YOUR TASK:
Retype every entry exactly, down to the last character.

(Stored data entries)
= Beginning of Section =

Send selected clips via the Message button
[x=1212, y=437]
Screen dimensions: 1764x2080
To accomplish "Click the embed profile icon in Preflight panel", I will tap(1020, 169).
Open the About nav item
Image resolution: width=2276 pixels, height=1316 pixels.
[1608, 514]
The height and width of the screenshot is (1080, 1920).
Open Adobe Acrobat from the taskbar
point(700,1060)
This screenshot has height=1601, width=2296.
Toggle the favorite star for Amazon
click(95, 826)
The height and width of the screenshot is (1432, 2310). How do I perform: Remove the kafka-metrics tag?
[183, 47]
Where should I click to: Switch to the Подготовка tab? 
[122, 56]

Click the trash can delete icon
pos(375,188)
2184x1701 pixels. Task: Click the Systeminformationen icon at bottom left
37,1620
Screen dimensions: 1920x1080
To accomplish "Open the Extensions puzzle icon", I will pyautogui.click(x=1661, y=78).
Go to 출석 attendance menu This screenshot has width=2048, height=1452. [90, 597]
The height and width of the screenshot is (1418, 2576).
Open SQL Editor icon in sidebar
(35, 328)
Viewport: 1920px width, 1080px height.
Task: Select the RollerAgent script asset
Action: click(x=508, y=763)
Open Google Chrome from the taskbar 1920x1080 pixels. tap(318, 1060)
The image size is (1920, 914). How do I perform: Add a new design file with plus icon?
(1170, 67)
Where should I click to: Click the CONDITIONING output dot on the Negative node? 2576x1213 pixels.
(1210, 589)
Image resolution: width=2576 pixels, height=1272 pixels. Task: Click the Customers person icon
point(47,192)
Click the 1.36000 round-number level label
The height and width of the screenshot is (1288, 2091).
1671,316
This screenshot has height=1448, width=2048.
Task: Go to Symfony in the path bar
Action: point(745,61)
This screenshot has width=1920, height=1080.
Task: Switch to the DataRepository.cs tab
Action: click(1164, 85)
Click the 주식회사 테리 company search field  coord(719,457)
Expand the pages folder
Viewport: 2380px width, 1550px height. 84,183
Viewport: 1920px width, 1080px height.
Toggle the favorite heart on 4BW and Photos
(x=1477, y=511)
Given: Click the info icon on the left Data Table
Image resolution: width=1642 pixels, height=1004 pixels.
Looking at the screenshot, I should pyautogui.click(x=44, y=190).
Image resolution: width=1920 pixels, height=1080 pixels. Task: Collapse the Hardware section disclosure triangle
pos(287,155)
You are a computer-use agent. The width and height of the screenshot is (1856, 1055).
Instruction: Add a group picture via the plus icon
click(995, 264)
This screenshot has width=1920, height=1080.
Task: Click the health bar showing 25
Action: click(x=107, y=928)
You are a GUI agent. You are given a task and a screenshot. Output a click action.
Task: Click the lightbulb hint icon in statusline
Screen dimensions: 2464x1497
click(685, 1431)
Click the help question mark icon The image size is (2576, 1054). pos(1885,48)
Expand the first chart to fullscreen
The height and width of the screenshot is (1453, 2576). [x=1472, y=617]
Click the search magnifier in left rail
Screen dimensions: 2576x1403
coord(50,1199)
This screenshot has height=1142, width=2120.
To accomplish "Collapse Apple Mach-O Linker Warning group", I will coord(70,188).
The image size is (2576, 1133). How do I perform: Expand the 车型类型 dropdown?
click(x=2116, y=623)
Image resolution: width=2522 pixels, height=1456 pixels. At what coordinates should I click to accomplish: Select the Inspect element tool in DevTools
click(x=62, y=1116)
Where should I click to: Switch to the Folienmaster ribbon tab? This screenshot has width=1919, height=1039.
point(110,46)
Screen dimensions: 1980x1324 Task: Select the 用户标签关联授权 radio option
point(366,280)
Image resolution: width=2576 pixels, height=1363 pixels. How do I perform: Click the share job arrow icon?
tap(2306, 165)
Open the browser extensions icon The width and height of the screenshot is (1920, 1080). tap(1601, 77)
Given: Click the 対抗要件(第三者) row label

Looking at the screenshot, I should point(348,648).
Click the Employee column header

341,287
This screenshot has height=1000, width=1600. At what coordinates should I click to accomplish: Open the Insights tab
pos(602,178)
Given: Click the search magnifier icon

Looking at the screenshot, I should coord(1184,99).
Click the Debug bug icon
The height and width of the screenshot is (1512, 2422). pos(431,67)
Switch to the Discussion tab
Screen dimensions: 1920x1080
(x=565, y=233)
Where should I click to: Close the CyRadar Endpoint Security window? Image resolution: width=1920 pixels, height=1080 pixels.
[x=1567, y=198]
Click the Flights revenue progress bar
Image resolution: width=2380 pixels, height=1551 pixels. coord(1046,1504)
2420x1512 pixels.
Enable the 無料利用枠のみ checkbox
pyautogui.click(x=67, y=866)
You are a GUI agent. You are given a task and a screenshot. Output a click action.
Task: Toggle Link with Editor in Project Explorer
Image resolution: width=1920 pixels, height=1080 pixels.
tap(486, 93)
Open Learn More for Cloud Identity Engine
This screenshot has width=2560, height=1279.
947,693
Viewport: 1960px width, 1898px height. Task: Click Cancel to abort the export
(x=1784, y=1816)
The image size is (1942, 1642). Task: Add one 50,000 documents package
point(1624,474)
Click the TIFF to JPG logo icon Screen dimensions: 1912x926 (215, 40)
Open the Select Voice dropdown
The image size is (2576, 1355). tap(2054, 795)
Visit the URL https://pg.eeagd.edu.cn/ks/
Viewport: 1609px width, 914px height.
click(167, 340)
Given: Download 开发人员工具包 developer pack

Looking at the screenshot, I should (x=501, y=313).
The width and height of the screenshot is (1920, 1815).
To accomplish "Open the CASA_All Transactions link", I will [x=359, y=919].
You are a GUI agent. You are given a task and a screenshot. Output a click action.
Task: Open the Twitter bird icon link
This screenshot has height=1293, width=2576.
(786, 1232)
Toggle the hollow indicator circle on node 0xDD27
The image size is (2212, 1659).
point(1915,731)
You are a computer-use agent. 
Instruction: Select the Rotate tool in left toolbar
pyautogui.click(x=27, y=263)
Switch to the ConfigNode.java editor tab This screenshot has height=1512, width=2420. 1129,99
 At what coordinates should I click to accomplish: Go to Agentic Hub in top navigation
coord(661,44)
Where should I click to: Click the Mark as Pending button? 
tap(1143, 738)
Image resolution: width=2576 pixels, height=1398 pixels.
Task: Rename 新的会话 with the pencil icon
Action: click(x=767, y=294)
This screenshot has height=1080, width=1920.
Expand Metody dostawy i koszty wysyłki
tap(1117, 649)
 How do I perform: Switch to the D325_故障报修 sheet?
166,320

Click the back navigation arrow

= End of Section =

PROBLEM SOLUTION:
Send selected clips via the Message button
[x=1212, y=437]
Screen dimensions: 1764x2080
To accomplish "Click the embed profile icon in Preflight panel", I will tap(1020, 169).
Open the About nav item
Image resolution: width=2276 pixels, height=1316 pixels.
[1608, 514]
The height and width of the screenshot is (1080, 1920).
Open Adobe Acrobat from the taskbar
point(700,1060)
This screenshot has height=1601, width=2296.
Toggle the favorite star for Amazon
click(95, 826)
The height and width of the screenshot is (1432, 2310). How do I perform: Remove the kafka-metrics tag?
[183, 47]
Where should I click to: Switch to the Подготовка tab? 
[122, 56]

Click the trash can delete icon
pos(375,188)
2184x1701 pixels. Task: Click the Systeminformationen icon at bottom left
37,1620
Screen dimensions: 1920x1080
To accomplish "Open the Extensions puzzle icon", I will pyautogui.click(x=1661, y=78).
Go to 출석 attendance menu This screenshot has width=2048, height=1452. [90, 597]
The height and width of the screenshot is (1418, 2576).
Open SQL Editor icon in sidebar
(35, 328)
Viewport: 1920px width, 1080px height.
Task: Select the RollerAgent script asset
Action: click(x=508, y=763)
Open Google Chrome from the taskbar 1920x1080 pixels. tap(318, 1060)
The image size is (1920, 914). How do I perform: Add a new design file with plus icon?
(1170, 67)
Where should I click to: Click the CONDITIONING output dot on the Negative node? 2576x1213 pixels.
(1210, 589)
Image resolution: width=2576 pixels, height=1272 pixels. Task: Click the Customers person icon
point(47,192)
Click the 1.36000 round-number level label
The height and width of the screenshot is (1288, 2091).
1671,316
This screenshot has height=1448, width=2048.
Task: Go to Symfony in the path bar
Action: point(745,61)
This screenshot has width=1920, height=1080.
Task: Switch to the DataRepository.cs tab
Action: click(1164, 85)
Click the 주식회사 테리 company search field  coord(719,457)
Expand the pages folder
Viewport: 2380px width, 1550px height. 84,183
Viewport: 1920px width, 1080px height.
Toggle the favorite heart on 4BW and Photos
(x=1477, y=511)
Given: Click the info icon on the left Data Table
Image resolution: width=1642 pixels, height=1004 pixels.
Looking at the screenshot, I should pyautogui.click(x=44, y=190).
Image resolution: width=1920 pixels, height=1080 pixels. Task: Collapse the Hardware section disclosure triangle
pos(287,155)
You are a computer-use agent. The width and height of the screenshot is (1856, 1055).
Instruction: Add a group picture via the plus icon
click(995, 264)
This screenshot has width=1920, height=1080.
Task: Click the health bar showing 25
Action: click(x=107, y=928)
You are a GUI agent. You are given a task and a screenshot. Output a click action.
Task: Click the lightbulb hint icon in statusline
Screen dimensions: 2464x1497
click(685, 1431)
Click the help question mark icon The image size is (2576, 1054). pos(1885,48)
Expand the first chart to fullscreen
The height and width of the screenshot is (1453, 2576). [x=1472, y=617]
Click the search magnifier in left rail
Screen dimensions: 2576x1403
coord(50,1199)
This screenshot has height=1142, width=2120.
To accomplish "Collapse Apple Mach-O Linker Warning group", I will coord(70,188).
The image size is (2576, 1133). How do I perform: Expand the 车型类型 dropdown?
click(x=2116, y=623)
Image resolution: width=2522 pixels, height=1456 pixels. At what coordinates should I click to accomplish: Select the Inspect element tool in DevTools
click(x=62, y=1116)
Where should I click to: Switch to the Folienmaster ribbon tab? This screenshot has width=1919, height=1039.
point(110,46)
Screen dimensions: 1980x1324 Task: Select the 用户标签关联授权 radio option
point(366,280)
Image resolution: width=2576 pixels, height=1363 pixels. How do I perform: Click the share job arrow icon?
tap(2306, 165)
Open the browser extensions icon The width and height of the screenshot is (1920, 1080). tap(1601, 77)
Given: Click the 対抗要件(第三者) row label

Looking at the screenshot, I should point(348,648).
Click the Employee column header

341,287
This screenshot has height=1000, width=1600. At what coordinates should I click to accomplish: Open the Insights tab
pos(602,178)
Given: Click the search magnifier icon

Looking at the screenshot, I should coord(1184,99).
Click the Debug bug icon
The height and width of the screenshot is (1512, 2422). pos(431,67)
Switch to the Discussion tab
Screen dimensions: 1920x1080
(x=565, y=233)
Where should I click to: Close the CyRadar Endpoint Security window? Image resolution: width=1920 pixels, height=1080 pixels.
[x=1567, y=198]
Click the Flights revenue progress bar
Image resolution: width=2380 pixels, height=1551 pixels. coord(1046,1504)
2420x1512 pixels.
Enable the 無料利用枠のみ checkbox
pyautogui.click(x=67, y=866)
You are a GUI agent. You are given a task and a screenshot. Output a click action.
Task: Toggle Link with Editor in Project Explorer
Image resolution: width=1920 pixels, height=1080 pixels.
tap(486, 93)
Open Learn More for Cloud Identity Engine
This screenshot has width=2560, height=1279.
947,693
Viewport: 1960px width, 1898px height. Task: Click Cancel to abort the export
(x=1784, y=1816)
The image size is (1942, 1642). Task: Add one 50,000 documents package
point(1624,474)
Click the TIFF to JPG logo icon Screen dimensions: 1912x926 (215, 40)
Open the Select Voice dropdown
The image size is (2576, 1355). tap(2054, 795)
Visit the URL https://pg.eeagd.edu.cn/ks/
Viewport: 1609px width, 914px height.
click(167, 340)
Given: Download 开发人员工具包 developer pack

Looking at the screenshot, I should (x=501, y=313).
The width and height of the screenshot is (1920, 1815).
To accomplish "Open the CASA_All Transactions link", I will [x=359, y=919].
You are a GUI agent. You are given a task and a screenshot. Output a click action.
Task: Open the Twitter bird icon link
This screenshot has height=1293, width=2576.
(786, 1232)
Toggle the hollow indicator circle on node 0xDD27
The image size is (2212, 1659).
point(1915,731)
You are a computer-use agent. 
Instruction: Select the Rotate tool in left toolbar
pyautogui.click(x=27, y=263)
Switch to the ConfigNode.java editor tab This screenshot has height=1512, width=2420. 1129,99
 At what coordinates should I click to accomplish: Go to Agentic Hub in top navigation
coord(661,44)
Where should I click to: Click the Mark as Pending button? 
tap(1143, 738)
Image resolution: width=2576 pixels, height=1398 pixels.
Task: Rename 新的会话 with the pencil icon
Action: click(x=767, y=294)
This screenshot has height=1080, width=1920.
Expand Metody dostawy i koszty wysyłki
tap(1117, 649)
 How do I perform: Switch to the D325_故障报修 sheet?
166,320

Click the back navigation arrow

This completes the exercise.